NS is swimming against headwinds, including inflation and wage increases, as well as accessorial revenue that could diminish in the back half of 2023, according to George. But tailwinds include strong core pricing and fuel efficiency gains. “[However,] the biggest variable is really going to be volumes,” George said.

Despite the economic uncertainties, NS executives have started to see the fruits of their efforts to change operations and improve service via TOP|SPG, the new operational plan primarily for NS’ intermodal and bulk movements. TOP|SPG stands for “Thoroughbred Operating Plans and Service, Productivity and Growth.” A thoroughbred horse silhouette is part of the railway’s logo.

“We finally have our service back to a place where we’re able to take on additional volume,” said Ed Elkins, NS chief marketing officer. “And we are seeing the benefits of that improved service right now. … The question I think that we’re all trying to answer is: Can we call back enough [volume] to overcome the demand destruction that’s present or might be present in the market in ’23?


“The way I would describe our position is we are guarded, but we are poised for opportunity. We have the right service right now. We’re building the capacity. As soon as the opportunity manifests itself, we’re going to be able to deliver.”

Domestic intermodal performance improved in the fourth quarter, with average container transit times reduced by 12 hours between Chicago and the Northeast, according to Paul Duncan, NS chief operating officer. The performance of NS’ merchandise trains has also become consistent, with improved velocity enabling more capacity, he said.

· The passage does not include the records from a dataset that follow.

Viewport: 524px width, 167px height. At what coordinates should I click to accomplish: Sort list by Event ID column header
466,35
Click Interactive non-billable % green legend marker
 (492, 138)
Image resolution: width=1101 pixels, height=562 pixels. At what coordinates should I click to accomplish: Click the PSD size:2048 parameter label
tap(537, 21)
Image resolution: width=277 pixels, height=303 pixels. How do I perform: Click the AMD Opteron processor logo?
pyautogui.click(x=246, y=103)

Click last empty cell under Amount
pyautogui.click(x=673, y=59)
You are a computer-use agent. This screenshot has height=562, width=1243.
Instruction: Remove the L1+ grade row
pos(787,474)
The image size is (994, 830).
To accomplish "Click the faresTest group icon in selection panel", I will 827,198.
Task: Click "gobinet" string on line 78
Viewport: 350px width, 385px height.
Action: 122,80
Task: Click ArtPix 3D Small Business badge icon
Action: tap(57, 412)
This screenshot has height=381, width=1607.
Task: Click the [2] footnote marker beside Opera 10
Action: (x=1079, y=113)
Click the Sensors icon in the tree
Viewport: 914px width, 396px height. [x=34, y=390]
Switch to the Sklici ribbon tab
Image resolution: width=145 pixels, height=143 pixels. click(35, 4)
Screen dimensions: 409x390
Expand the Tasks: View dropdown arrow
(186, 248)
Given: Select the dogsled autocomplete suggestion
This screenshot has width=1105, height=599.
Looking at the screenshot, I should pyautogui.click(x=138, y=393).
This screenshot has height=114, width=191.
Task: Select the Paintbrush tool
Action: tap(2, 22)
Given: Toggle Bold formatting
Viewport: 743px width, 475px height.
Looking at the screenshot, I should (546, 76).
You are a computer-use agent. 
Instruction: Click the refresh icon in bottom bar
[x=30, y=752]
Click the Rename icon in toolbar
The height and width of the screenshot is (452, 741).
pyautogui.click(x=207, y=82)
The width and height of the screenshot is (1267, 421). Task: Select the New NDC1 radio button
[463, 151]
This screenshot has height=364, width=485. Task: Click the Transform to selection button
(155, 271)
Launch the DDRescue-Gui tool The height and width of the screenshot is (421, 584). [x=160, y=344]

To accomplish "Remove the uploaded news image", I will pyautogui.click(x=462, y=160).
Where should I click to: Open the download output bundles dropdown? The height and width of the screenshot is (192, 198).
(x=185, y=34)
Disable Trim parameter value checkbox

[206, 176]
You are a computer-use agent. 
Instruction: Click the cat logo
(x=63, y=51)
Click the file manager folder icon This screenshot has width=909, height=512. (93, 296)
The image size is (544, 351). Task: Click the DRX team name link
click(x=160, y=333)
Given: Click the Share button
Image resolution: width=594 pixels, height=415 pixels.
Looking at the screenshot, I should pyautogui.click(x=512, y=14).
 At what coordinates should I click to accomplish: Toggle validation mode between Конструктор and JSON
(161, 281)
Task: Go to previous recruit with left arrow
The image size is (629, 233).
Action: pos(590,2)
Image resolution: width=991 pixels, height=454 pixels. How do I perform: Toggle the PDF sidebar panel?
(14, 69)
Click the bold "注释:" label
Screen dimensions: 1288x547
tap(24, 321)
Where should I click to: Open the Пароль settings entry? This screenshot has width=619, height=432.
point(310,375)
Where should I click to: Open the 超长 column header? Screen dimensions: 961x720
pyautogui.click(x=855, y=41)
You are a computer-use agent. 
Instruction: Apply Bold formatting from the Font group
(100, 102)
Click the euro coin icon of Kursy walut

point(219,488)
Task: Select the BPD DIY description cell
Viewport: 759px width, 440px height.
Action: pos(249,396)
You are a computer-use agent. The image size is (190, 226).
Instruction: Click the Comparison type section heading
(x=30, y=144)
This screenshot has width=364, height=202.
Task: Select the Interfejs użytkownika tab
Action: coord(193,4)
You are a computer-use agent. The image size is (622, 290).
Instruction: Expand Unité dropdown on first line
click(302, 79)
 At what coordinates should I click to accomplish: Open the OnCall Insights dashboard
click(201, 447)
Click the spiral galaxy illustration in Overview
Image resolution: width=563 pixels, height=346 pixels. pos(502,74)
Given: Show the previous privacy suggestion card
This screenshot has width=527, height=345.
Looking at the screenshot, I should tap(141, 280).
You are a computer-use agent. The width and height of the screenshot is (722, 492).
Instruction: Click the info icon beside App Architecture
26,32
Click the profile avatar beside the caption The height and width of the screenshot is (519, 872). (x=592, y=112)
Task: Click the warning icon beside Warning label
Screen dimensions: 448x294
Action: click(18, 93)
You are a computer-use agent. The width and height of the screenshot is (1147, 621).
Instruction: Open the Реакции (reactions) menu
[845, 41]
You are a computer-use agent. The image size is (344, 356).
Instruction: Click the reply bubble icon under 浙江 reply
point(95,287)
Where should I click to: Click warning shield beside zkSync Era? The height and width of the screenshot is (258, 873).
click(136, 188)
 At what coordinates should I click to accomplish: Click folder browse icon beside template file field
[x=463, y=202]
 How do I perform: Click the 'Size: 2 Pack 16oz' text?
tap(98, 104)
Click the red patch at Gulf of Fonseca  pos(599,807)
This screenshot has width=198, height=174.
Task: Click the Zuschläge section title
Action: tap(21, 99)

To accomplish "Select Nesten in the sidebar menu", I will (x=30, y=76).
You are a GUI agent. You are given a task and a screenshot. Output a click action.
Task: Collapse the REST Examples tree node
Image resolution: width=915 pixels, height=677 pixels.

“Both trains are cycling at historic best transit turn times, maximizing our asset utilization across commodities. …,” Duncan said. “Our service product has turned the corner and we are focused on building further reliability and resiliency into our network that our customers expect moving forward.”

Meanwhile, initiatives to hire more work crews have “paid off,” according to Duncan, with much of NS’ network reaching the minimal staffing levels. NS will continue to shore up the remaining crew bases where the railroad is short in 2023. 

NS plans to modernize an additional 115 locomotives this year, converting them from DC to AC traction technology. The conversion will provide greater fuel efficiency and add pulling power to the locomotives, which in turn will increase productivity and enable longer trains. 

The railway also expects to invest $2.1 billion in capital projects in 2023. One is constructing longer siding between Cincinnati and Fort Wayne, Indiana, which NS said will provide the network with additional resiliency. 

The eastern U.S. railroad expects to still be competitive against the loose truck market, whose spot market is starting to stabilize amid an increase in used truck exports and a decrease in the number of motor carriers licensed in America, among other factors, according to Elkins.

“We have a fantastic partnership with our key customers,” Elkins said. “And that includes our key customers in that trucking space. I say it all the time: We’re not competing against trucks. We’re competing against the highway. Truckers are our customers. And that’s a great place to be.


“Sure, the current environment is challenging, but we’ve been there before. We’ve seen these cycles play out time and time again. The market is rebalancing right now. And I think when you look out past ’23, it’s clear that rail intermodal, specifically on Norfolk Southern, is gonna be a very compelling place to be for customers.”

Longer term, NS is looking at options such as redeploying the train conductor to work in a grounds-based position versus inside the locomotive cab, creating more predictable schedules for crews and improving their quality of life, according to Duncan. He said discussions with the unions about those options are ongoing. 

4th-quarter 2022 financial results

NS (NYSE: NSC) reported net income of $790 million, or $3.42 per diluted share, in the fourth quarter of 2022, compared with $760 million, or $3.12 per diluted share, in Q4 2021.

Operating revenue rose 13% to $3.2 billion amid increases within all of NS’ segments, with revenue per unit rising 15%. 

Operating expenses increased 19% amid increased claims costs and higher compensation and benefits. Operating income grew 5% to $1.2 billion.